━━━ DATA SUPPLIED

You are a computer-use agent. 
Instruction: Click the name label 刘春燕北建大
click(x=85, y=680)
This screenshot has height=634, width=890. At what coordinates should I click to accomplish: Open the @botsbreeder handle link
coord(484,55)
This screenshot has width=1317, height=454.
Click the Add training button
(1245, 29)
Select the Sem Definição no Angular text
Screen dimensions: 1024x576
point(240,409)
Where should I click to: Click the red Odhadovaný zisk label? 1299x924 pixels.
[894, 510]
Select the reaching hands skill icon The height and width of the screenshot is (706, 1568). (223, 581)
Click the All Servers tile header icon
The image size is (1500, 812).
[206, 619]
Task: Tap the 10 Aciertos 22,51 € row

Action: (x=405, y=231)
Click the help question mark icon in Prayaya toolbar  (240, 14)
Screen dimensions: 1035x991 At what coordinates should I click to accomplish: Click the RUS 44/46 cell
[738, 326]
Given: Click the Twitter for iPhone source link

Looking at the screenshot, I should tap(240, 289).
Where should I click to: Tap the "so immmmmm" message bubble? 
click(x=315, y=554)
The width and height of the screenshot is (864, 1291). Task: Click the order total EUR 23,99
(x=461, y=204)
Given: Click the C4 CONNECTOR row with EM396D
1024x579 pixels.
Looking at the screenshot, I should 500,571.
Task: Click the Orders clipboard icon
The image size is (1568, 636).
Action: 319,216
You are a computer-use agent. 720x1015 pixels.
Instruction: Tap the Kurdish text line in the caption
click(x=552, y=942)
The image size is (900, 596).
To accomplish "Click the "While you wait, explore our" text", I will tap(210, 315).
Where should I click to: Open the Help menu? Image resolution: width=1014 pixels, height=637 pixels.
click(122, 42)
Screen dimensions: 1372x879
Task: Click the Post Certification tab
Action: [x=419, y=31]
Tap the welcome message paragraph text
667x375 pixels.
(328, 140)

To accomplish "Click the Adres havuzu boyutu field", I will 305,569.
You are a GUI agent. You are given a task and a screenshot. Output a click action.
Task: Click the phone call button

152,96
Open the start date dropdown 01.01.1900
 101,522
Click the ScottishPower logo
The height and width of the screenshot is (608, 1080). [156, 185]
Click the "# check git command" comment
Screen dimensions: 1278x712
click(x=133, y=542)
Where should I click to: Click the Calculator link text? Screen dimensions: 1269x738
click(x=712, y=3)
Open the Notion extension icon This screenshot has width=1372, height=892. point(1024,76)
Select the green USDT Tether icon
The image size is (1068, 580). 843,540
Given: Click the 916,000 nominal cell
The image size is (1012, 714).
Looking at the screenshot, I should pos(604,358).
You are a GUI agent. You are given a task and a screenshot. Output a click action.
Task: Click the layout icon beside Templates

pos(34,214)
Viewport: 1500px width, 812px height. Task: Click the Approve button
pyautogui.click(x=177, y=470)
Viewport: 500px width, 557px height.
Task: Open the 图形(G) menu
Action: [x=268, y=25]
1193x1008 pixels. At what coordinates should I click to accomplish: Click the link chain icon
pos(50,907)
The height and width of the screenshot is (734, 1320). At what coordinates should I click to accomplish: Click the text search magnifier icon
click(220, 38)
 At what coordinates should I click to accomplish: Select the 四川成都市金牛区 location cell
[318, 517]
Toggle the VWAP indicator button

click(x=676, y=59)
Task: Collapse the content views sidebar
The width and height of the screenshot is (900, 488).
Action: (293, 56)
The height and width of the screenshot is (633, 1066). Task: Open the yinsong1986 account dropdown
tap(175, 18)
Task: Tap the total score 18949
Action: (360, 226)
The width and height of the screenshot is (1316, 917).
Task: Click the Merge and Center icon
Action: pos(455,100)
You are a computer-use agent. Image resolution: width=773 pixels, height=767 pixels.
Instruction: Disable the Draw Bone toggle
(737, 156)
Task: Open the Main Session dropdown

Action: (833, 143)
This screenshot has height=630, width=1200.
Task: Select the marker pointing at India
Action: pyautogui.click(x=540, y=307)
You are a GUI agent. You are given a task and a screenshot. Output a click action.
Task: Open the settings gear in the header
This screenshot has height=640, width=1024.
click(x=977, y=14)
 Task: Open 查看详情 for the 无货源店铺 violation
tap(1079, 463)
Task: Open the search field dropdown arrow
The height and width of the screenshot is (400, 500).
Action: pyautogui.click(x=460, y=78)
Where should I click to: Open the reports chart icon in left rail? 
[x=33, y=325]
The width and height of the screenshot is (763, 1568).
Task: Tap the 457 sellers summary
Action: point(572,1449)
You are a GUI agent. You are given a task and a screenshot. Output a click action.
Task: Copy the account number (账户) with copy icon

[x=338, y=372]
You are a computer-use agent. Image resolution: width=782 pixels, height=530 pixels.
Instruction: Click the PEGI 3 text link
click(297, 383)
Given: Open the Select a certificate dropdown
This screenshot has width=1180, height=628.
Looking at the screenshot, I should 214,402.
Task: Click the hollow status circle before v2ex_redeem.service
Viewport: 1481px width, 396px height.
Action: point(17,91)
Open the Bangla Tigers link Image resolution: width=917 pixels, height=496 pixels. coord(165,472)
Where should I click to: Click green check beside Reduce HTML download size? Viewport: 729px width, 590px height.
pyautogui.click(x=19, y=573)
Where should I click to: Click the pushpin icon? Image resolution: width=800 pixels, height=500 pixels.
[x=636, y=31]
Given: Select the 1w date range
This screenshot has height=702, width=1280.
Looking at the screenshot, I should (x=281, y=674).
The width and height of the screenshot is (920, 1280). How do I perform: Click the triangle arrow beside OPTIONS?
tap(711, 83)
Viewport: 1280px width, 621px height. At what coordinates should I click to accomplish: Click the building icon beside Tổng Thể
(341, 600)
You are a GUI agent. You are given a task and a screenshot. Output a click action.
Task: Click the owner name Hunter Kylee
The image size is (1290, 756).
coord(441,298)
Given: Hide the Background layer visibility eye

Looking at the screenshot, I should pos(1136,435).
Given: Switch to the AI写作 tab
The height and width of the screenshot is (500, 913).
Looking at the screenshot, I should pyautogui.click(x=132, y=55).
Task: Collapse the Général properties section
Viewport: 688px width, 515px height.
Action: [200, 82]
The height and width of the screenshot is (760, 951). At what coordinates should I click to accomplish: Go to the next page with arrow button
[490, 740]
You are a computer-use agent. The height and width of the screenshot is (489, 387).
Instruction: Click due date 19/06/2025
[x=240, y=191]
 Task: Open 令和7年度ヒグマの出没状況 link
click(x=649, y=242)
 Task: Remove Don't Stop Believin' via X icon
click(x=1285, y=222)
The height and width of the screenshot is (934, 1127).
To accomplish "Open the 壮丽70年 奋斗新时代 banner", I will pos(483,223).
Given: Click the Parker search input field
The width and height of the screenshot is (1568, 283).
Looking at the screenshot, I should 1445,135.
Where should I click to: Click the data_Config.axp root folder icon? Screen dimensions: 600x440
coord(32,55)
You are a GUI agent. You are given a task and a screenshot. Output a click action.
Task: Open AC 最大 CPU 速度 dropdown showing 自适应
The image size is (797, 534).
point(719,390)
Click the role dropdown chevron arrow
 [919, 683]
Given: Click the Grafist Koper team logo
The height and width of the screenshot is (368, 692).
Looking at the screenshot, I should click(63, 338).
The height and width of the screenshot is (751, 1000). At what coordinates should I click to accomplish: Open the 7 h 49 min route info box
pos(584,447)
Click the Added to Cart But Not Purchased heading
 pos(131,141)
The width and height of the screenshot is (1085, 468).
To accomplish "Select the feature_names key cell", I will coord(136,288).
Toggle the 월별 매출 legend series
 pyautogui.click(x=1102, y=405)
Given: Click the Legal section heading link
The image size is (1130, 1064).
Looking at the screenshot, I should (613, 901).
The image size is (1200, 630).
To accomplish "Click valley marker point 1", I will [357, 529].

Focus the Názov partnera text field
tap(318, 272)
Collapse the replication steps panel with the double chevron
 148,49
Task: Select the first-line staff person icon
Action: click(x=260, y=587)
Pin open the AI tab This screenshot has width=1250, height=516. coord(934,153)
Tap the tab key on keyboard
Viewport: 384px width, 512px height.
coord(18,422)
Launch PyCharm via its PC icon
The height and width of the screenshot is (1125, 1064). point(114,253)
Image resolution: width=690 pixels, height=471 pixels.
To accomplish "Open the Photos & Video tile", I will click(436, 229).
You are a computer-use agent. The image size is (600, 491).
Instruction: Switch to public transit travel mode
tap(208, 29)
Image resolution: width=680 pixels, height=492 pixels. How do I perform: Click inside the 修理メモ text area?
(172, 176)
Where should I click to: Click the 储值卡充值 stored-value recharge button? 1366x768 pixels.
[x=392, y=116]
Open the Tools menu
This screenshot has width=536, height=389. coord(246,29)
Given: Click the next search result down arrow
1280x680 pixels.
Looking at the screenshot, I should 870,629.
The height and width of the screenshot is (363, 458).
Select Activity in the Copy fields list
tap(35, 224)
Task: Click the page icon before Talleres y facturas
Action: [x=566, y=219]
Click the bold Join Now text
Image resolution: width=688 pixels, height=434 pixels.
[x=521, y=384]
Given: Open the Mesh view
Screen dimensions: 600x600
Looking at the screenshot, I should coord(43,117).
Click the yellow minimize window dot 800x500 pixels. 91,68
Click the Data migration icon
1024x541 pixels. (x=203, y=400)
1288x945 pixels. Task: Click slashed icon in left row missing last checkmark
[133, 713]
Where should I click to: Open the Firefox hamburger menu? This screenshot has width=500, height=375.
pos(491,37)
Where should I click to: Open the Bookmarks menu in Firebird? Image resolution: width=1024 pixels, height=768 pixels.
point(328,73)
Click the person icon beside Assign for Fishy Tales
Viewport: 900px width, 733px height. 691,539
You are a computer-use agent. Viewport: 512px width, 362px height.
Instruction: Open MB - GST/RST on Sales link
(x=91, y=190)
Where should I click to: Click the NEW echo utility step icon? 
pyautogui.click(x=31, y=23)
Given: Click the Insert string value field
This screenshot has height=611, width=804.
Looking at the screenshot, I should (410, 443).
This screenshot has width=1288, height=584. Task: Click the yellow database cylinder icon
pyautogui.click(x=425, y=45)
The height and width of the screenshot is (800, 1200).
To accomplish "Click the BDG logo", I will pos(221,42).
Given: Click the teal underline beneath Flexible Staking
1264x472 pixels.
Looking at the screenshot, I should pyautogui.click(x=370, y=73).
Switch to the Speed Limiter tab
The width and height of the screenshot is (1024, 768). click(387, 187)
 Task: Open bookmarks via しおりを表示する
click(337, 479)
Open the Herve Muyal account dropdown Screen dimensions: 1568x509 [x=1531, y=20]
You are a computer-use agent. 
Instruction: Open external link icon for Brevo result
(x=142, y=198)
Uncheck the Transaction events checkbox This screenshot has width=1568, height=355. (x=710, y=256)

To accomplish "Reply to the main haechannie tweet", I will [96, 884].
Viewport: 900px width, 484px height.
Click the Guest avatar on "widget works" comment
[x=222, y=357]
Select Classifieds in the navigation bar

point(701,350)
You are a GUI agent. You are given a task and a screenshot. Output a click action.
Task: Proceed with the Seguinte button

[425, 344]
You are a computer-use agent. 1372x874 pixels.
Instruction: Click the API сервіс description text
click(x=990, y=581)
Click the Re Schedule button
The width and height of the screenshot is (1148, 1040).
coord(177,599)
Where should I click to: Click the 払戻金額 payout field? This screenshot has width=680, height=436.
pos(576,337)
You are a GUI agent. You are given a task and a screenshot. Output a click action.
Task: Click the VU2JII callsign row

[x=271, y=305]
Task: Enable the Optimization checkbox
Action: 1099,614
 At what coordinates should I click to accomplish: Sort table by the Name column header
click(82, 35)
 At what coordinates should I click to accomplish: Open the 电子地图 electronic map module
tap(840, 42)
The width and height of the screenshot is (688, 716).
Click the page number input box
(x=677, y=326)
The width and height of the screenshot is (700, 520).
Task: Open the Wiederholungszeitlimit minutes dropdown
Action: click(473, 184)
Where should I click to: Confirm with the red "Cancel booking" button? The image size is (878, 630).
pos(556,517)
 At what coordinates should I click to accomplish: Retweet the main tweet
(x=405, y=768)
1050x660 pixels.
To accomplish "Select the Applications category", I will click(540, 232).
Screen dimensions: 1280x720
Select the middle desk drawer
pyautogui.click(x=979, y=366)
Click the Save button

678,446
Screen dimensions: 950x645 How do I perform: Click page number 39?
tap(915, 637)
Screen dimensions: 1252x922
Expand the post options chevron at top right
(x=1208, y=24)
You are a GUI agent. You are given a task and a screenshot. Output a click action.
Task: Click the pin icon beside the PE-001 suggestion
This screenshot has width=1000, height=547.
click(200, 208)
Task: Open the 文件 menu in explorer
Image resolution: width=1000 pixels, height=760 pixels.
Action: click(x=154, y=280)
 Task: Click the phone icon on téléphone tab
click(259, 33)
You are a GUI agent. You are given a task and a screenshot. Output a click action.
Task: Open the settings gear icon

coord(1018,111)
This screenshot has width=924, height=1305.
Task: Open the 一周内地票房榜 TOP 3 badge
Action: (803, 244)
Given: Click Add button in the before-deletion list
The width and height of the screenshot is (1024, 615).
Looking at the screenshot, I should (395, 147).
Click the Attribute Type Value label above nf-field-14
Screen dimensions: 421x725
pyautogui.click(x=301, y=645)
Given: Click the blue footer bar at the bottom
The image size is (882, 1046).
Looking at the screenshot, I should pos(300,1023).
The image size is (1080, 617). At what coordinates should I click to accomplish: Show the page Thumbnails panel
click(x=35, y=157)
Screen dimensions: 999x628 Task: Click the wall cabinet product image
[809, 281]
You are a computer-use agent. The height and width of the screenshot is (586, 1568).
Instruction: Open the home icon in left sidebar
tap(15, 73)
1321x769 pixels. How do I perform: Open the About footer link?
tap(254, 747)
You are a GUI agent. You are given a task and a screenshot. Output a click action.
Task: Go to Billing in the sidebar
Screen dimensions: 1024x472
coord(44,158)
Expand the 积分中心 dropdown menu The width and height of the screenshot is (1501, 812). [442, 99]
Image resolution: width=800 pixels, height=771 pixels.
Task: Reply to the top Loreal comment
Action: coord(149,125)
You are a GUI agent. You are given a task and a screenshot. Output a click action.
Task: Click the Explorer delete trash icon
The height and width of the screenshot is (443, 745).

━━━━━━

> **ABOUT THIS EXERCISE**
The answer must be every line of the records that holds the string "section".

> **TASK OUTPUT**
Task: Collapse the Général properties section
Given: Click the Legal section heading link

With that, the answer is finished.